Es war nicht zum erstenmal, daß Raymon einer Frau begegnete, welche die Liebe im Ernst nahm; aber er wußte, daß die Versprechungen der Liebe in den Augen der Gesellschaft die Ehre nicht binden. Er erschrak also keineswegs über Indianas Anforderungen, er dachte weder an die Vergangenheit noch an die Zukunft. Der unwiderstehliche Reiz dieser so leidenschaftlichen, körperlich so hinfälligen, an Geist und Herz so entschlossenen Frau riß ihn fort. Sie war so schön, so lebhaft, so hoheitsvoll, während sie ihm ihre Gesetze diktierte, daß er wie verzaubert auf seinen Knien lag.

»Ich schwöre dir,« sagte er, »mit Leib und Seele dein zu sein, ich weihe dir mein Leben, mein Blut, meinen Willen; nimm alles, verfüge über mein Vermögen, über meine Ehre, mein Gewissen, meine Gedanken, über mein ganzes Sein.«

»Still!« flüsterte Indiana, »da kommt mein Vetter.«

In der Tat trat der phlegmatische Ralph Brown mit einer sehr ruhigen Miene ein, versicherte aber gleichwohl, er sei aufs freudigste überrascht, seine Cousine, auf die er nicht gehofft habe, hier zu sehen. Dann bat er um die Erlaubnis, sie umarmen zu dürfen, um ihr seinen Dank zu bezeugen, beugte sich langsam und gemessen über sie und drückte, nach dem Gebrauch seines Landes, einen Kuß auf ihre Lippen.

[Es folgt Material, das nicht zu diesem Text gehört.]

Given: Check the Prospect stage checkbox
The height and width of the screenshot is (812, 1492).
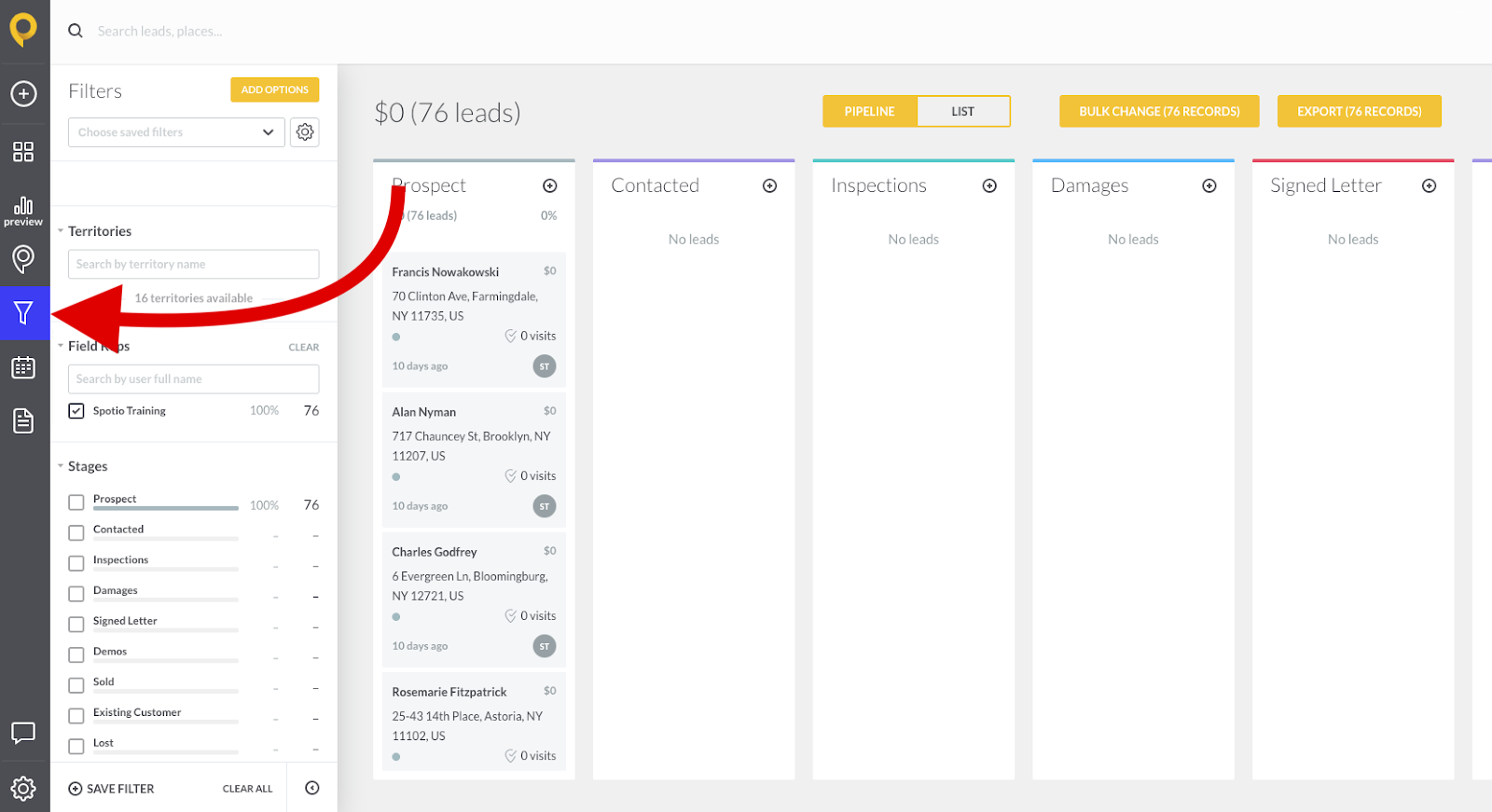Looking at the screenshot, I should (x=76, y=502).
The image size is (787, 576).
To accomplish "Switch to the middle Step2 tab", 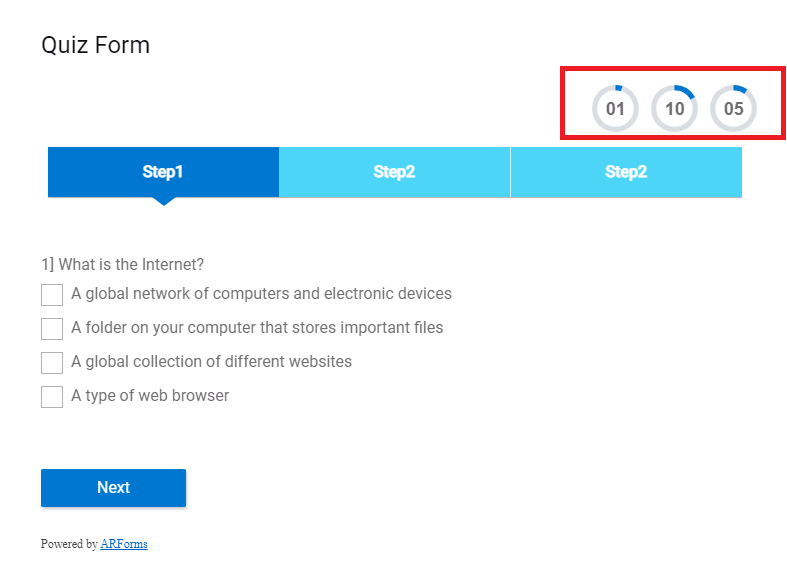I will pyautogui.click(x=394, y=172).
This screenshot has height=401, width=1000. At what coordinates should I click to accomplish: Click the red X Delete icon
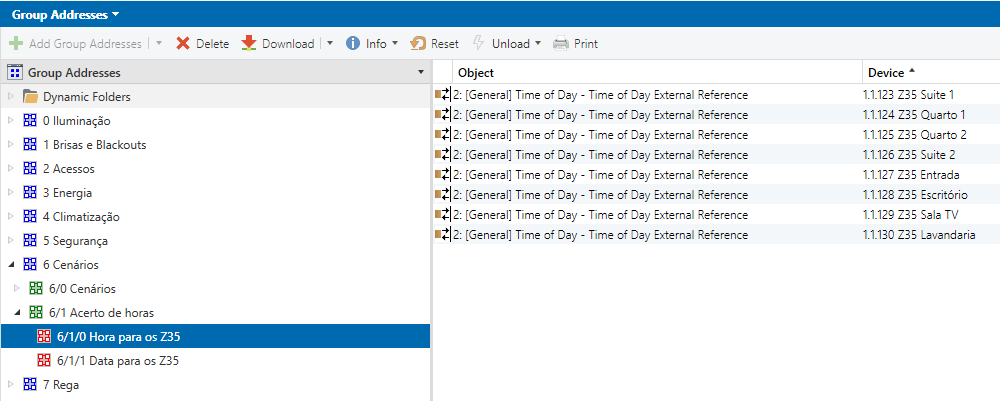pyautogui.click(x=183, y=44)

Raymon erblaßte vor Zorn, und kaum hatte Ralph sich entfernt, als er rasch auf Indiana zutrat, um die Spur dieses impertinenten Kusses zu verwischen. Aber Frau Delmare wies ihn ruhig zurück.

»Bedenken Sie,« sagte sie, »daß Sie viel gegen mich wieder gutzumachen haben, ehe ich an Sie glauben kann.«

Raymon verstand den zarten Sinn dieser Weigerung nicht; er sah darin nur eine Abweisung und faßte gegen Sir Ralph einen um so tieferen Haß.

Am Abend war Raymon sehr geistreich, Es waren viele Gäste da. Er konnte sich der Bedeutung nicht entziehen, zu welcher ihn sein Talent berechtigte, und wenn Indiana eitel gewesen wäre, hätte sie sich gefreut, ihn von dieser neuen Seite kennen zu lernen. Aber in ihrem geraden, einfachen Sinne erschrak sie im Gegenteil über Raymons geistige Überlegenheit vor der Gewalt, welche er um sich her ausübte, vor dieser magnetischen Kraft, mit welcher der Himmel oder die Hölle manchen Menschen beschenkt.

Traurig sagte sie sich, es sei ja nicht der Ruhm, sondern das Glück, das sie erstrebe, und mit Schrecken mußte sie sich die Frage vorlegen, ob dieser Mann, dem das Leben so verschiedene Farben, so vielseitige Interessen zeige, ihr sein ganzes Gemüt widmen, ihr all seinen Ehrgeiz zum Opfer bringen könne. Was konnte sie, die unbedeutende Frau, in seinem Leben sein, während er in dem ihrigen alles war?

Als er ihr den Arm bot, um sie aus dem Salon zu führen, flüsterte er ihr einige Worte der Liebe zu, aber sie entgegnete ihm traurig:

»Sie haben sehr viel Geist!«


Raymon verstand diesen Vorwurf und brachte den ganzen folgenden Tag zu Frau Delmares Füßen zu. Die anderen, mit der Jagd beschäftigten Gäste ließen beiden vollkommene Freiheit.